**BRIEF**: Copy the records from the line with "has height=575, width=644." to the line with "What do you see at coordinates (858, 709)", substituting "image" for every "screenshot" and changing nothing else.

[Data excerpts]
::::::::::

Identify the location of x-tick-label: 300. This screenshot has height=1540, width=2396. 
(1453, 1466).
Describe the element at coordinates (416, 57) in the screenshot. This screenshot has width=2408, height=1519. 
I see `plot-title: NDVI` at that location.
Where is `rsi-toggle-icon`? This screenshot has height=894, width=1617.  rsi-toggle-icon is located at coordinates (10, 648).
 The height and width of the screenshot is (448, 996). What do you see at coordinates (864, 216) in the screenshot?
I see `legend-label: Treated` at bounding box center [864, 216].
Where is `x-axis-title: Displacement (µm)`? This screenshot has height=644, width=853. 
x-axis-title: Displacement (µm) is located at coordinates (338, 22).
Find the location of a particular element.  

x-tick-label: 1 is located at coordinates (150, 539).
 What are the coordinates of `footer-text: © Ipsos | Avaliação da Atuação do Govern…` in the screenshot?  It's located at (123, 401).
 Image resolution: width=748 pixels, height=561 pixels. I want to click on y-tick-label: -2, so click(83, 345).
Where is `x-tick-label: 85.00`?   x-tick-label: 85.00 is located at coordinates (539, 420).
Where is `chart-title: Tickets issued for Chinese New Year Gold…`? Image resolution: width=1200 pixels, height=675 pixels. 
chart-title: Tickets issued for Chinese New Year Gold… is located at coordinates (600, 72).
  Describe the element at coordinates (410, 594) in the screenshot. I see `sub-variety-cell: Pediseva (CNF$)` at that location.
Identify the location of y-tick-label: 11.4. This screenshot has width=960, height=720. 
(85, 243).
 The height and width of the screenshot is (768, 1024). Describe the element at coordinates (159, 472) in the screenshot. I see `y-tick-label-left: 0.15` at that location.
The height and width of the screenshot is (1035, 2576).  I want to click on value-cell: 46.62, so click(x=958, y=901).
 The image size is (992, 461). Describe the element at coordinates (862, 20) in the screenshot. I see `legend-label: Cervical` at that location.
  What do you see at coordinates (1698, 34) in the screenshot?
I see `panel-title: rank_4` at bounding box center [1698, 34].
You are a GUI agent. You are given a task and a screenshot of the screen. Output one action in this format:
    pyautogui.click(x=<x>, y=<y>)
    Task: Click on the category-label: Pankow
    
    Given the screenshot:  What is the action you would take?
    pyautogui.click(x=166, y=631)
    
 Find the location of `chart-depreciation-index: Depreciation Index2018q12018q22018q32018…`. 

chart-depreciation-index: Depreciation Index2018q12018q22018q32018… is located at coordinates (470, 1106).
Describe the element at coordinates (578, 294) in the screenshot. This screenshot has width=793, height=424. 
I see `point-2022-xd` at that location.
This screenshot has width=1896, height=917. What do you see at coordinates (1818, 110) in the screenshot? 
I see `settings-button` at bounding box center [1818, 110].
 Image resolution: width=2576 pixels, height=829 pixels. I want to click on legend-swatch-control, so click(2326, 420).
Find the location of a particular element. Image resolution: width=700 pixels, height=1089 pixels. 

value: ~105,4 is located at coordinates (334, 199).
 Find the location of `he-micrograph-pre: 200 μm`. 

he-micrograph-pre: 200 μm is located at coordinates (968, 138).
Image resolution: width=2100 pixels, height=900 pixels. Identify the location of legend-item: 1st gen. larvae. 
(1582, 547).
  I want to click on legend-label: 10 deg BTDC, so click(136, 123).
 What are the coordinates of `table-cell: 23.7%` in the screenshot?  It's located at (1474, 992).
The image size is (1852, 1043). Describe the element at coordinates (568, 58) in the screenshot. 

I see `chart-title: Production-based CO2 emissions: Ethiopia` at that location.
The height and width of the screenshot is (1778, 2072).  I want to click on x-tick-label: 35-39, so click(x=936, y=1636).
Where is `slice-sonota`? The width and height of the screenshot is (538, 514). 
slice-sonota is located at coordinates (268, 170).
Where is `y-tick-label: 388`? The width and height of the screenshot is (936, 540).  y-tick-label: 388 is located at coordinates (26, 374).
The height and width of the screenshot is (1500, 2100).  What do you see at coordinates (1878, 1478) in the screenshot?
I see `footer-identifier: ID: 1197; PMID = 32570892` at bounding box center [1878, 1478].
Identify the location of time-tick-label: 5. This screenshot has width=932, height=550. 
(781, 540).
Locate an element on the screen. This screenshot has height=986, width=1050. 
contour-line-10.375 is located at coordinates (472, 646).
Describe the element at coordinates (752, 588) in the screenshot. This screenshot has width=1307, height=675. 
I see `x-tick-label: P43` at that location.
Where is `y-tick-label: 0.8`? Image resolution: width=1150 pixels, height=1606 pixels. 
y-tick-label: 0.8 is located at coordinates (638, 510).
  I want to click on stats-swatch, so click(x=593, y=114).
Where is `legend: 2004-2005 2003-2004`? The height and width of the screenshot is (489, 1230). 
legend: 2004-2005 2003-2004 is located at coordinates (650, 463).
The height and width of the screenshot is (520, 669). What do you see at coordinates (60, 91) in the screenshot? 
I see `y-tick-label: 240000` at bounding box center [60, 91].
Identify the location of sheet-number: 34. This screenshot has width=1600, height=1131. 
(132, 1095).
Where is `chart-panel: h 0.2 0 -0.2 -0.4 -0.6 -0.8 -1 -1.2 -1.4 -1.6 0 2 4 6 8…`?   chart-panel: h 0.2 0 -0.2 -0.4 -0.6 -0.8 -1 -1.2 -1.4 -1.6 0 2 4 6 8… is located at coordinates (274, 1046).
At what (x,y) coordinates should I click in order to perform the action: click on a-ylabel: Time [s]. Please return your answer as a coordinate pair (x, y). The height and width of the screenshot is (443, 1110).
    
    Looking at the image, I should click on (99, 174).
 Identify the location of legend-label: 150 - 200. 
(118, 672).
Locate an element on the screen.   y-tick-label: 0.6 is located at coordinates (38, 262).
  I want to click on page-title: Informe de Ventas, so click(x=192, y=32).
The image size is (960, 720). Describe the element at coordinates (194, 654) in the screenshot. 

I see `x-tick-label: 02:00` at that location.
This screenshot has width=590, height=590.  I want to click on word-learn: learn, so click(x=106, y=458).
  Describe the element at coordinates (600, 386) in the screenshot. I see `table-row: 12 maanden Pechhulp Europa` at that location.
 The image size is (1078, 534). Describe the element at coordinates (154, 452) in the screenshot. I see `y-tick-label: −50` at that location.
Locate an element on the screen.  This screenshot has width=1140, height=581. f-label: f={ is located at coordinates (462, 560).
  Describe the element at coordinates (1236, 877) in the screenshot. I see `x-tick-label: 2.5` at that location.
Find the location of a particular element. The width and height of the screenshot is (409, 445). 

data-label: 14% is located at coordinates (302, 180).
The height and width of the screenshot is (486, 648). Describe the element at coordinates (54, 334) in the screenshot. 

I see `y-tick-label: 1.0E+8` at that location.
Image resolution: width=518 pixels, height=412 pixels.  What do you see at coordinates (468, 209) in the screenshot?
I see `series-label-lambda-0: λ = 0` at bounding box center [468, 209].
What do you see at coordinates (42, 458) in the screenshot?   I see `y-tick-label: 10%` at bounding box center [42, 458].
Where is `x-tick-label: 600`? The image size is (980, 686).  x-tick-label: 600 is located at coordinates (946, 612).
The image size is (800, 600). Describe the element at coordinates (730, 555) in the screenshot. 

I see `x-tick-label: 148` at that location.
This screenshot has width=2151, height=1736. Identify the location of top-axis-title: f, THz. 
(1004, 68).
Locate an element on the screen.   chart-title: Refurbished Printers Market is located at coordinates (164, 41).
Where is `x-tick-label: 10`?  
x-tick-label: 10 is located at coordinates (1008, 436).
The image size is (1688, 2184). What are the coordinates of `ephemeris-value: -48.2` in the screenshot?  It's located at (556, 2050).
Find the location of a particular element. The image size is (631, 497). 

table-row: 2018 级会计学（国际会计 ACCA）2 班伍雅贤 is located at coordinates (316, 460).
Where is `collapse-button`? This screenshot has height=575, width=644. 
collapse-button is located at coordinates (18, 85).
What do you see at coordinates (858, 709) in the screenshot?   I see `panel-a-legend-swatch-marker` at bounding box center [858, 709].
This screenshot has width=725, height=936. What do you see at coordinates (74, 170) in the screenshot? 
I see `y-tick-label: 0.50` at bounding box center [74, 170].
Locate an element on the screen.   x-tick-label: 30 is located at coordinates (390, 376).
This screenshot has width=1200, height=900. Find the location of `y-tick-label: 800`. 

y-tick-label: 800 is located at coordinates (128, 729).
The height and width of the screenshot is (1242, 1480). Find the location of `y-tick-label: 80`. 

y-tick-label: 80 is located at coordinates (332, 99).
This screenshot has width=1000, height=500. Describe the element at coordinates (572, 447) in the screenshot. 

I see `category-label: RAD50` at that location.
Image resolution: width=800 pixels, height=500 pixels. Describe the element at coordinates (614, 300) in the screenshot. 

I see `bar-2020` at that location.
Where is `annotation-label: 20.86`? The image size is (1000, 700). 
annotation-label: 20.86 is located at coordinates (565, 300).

::::::::::

**ANSWER BELOW**:
Where is `collapse-button`? This image has height=575, width=644. 
collapse-button is located at coordinates (18, 85).
What do you see at coordinates (858, 709) in the image?   I see `panel-a-legend-swatch-marker` at bounding box center [858, 709].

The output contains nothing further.